Foray Into Privatizing Roads Is Discouraging Some, but Others See Eventual Success

March 01, 1998|ERIC BAILEY | TIMES STAFF WRITER

SACRAMENTO — It was a grand experiment, the first push to begin privatizing California's public highway network: In 1989, state legislators gave big business permission to build four toll roads in traffic-snarled sections of the state.

The intentions were noble, but critics say the effort has largely been a flop.

Only one of the projects--a set of toll lanes to relieve traffic along the bottle-necked Riverside Freeway into Orange County--has been built. A second tollway in San Diego County is inching ahead with environmental clearance, years behind schedule.

Two others--an elevated expressway down the Santa Ana River in Orange County and a back-country route in fast-growing Alameda and Contra Costa counties--are on hold and may be dead, victims of lofty sticker prices and political opposition.

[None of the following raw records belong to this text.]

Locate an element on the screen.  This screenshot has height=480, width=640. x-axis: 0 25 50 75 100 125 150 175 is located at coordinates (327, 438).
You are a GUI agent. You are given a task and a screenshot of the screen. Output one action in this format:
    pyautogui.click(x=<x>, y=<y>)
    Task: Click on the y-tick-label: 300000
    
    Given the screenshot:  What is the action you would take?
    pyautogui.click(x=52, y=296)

"It's simply not panning out," said John Stevens, a transportation expert who works for the Legislature. "None of these projects have performed to the expectation state lawmakers had and most certainly not to the expectation the business community had."

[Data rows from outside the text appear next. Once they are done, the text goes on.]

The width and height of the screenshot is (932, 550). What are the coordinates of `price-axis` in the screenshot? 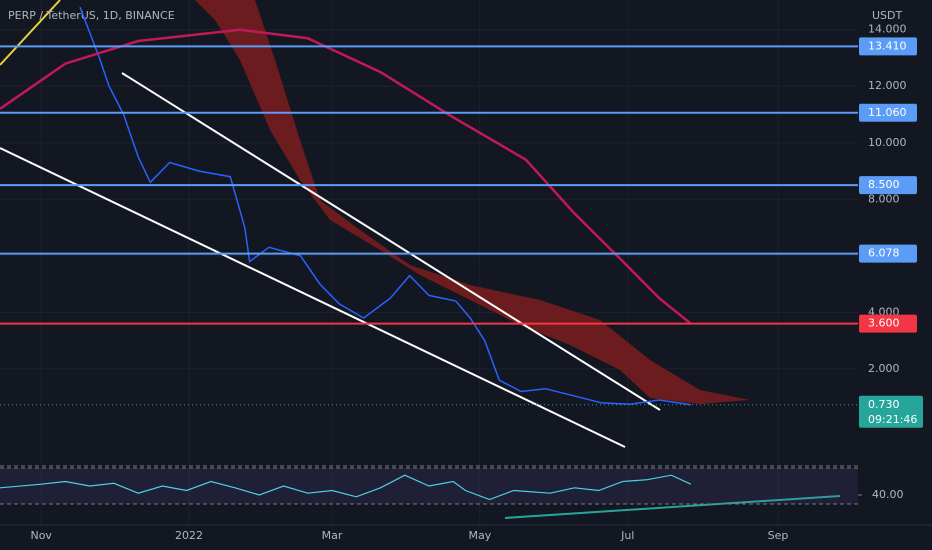 It's located at (895, 275).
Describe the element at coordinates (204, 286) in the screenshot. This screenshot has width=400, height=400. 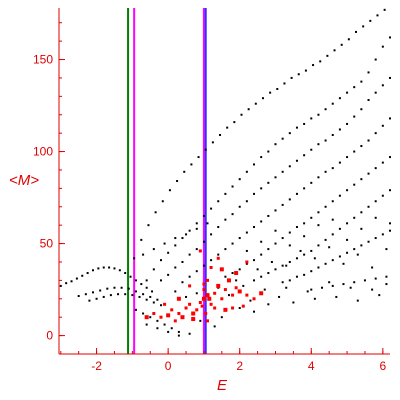
I see `red-point-series` at that location.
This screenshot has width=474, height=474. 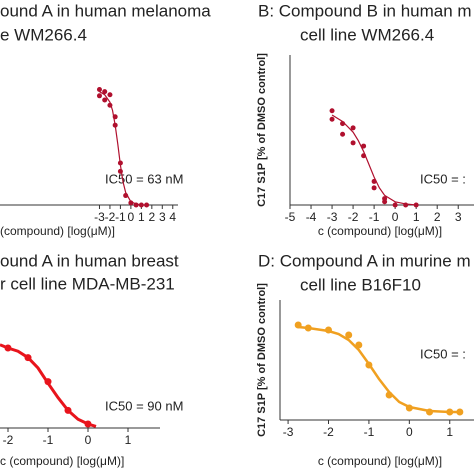 I want to click on ic50-annotation: IC50 = 90 nM, so click(x=144, y=406).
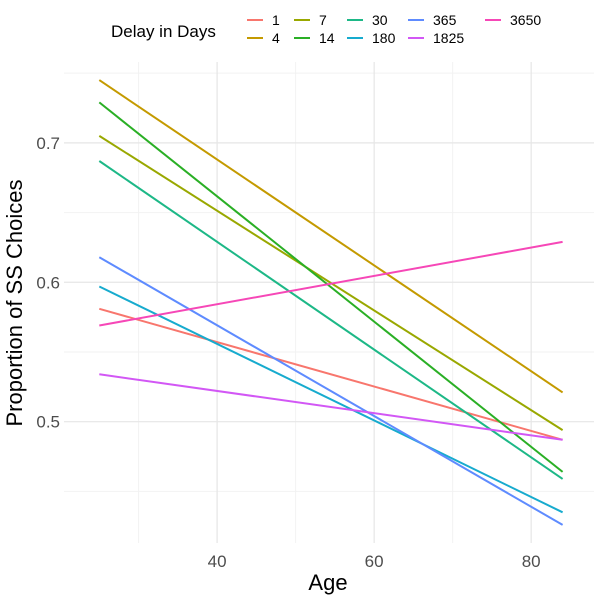 The image size is (600, 600). Describe the element at coordinates (432, 20) in the screenshot. I see `legend-item-365: 365` at that location.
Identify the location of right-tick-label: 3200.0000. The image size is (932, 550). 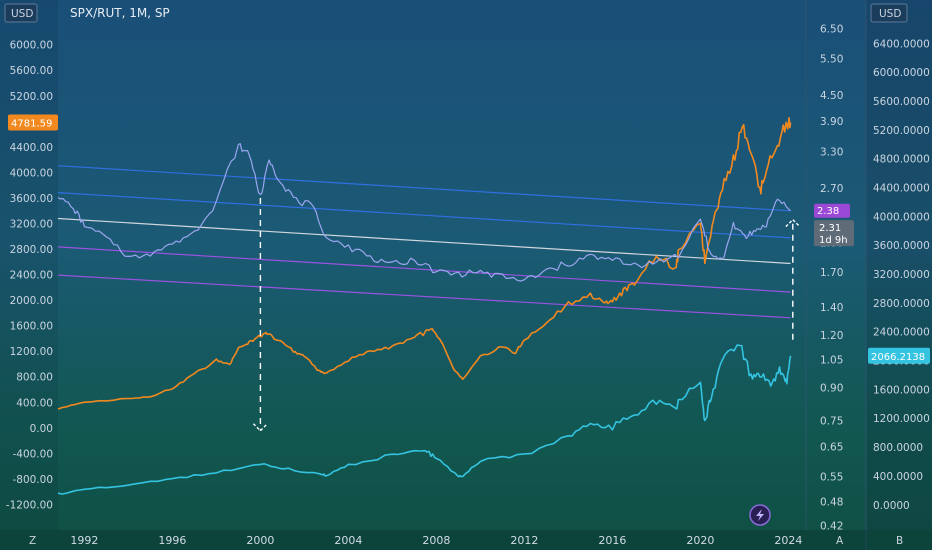
(902, 275).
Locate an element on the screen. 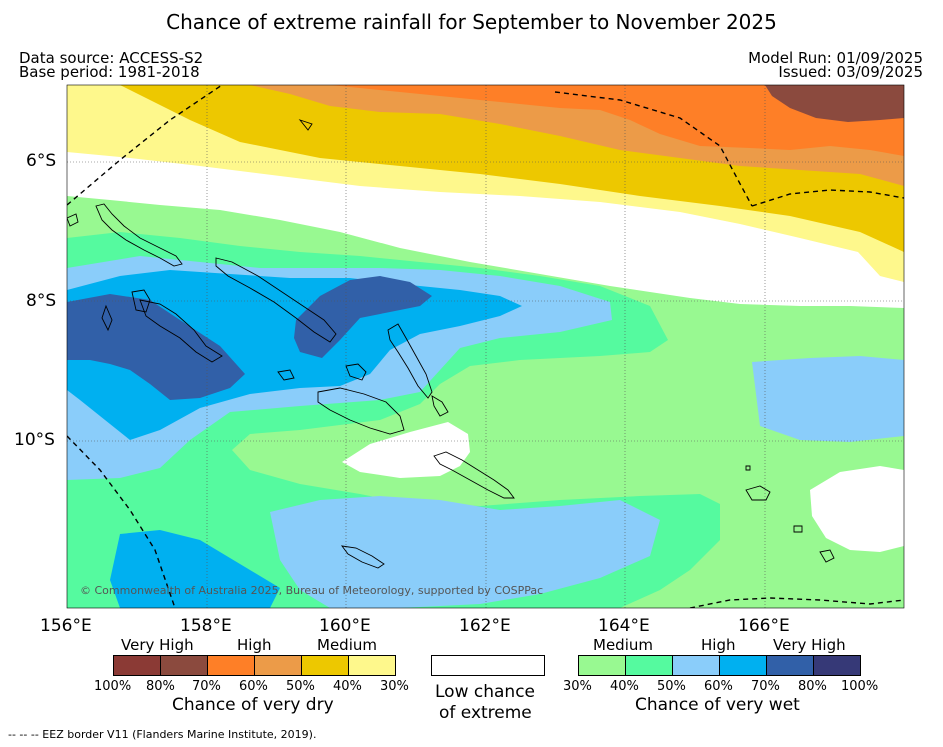 The image size is (943, 747). shortland-islands is located at coordinates (73, 220).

The state's stumbling step into highway privatization comes as planners around the state and nation continue to push for more toll projects. Proposals include having motorists in Los Angeles pay for using car-pool lanes and long-range efforts to build tollways around Southern California.

But given the troubles, even the most ardent advocates of privatization have begun to question whether a free market approach is the right one for roads.

"It's been much slower than any of us expected," said Robert W. Poole, president of the Reason Foundation, a free-market think tank in Los Angeles. "In much of the U.S., including California, it has been difficult to build these roads because of all the environmental impacts and general opposition to new roads as well as paying tolls."

With years of environmental reviews to overcome and no solid guarantees that a road would even be built, some private sector executives say the risk of tackling toll projects is too great.

"I know our parent companies would not get into another one again, not unless it already had environmental approval," said Kent A. Olsen, president of California Transportation Ventures, which hopes to have the San Diego tollway finished by 2001, five years late. "Had we known it would take this long, we never would have started."

Boosters of the highway privatization effort agree that tinkering is needed in state law to ease the risk of such ventures. But they insist that toll roads remain firmly in California's future.

"Pioneering efforts like this are equivalent to being the point man walking through a minefield," said Carl Williams, a state Business, Transportation and Housing Agency deputy secretary. "You are going to step on some mines. These projects have gone through all the hardships, the criticism, the politics, the environmental difficulties. But they will make it easier for those that come after."

Boosters say toll roads are inevitable for several reasons.

As traffic has increased on the state's highways, money for road construction has plummeted because gas tax funds have dwindled as automobile fuel economy improves. The state is simply strapped for cash to build freeways. Meanwhile, the state can't afford the bond debt needed to build tollways on its own.

"You have only so big a financial pie for roads," Williams said. "But once you bring private capital to the effort, you make the pie larger. That's what we're trying to do."

The real stumbling block for the private firms has been the environmental review process, which has proved too time consuming, costly and risky.

A preferable alternative, some say, would be to have state or local governments finance and conduct the environmental reviews. Once a project has been approved, a private firm could repay government the costs it has incurred and then finance and build the road.

With the possibility of failure reduced, a private firm could get better financing, the government could demand a heftier slice of profits, and lower tolls could be charged to motorists, the theory goes.

"That's where the risk comes in these projects," said Mark Watts, a lobbyist who helped push the 1989 law while he was a legislative staffer. "You've got several years of environmental clearance, and you're not making any money. If a project is waived off, you may have sunk millions into it with nothing to show."

*

Efforts to change the law have failed in the state Capitol. On at least four occasions, bills have been introduced to tweak the legislation. None has escaped the first committee.

Privatization backers blame it on state Sen. Bill Lockyer (D-Hayward), a former Senate leader and an ardent foe of the Bay Area's Mid-State Tollway, which even the most devout privateers consider dead.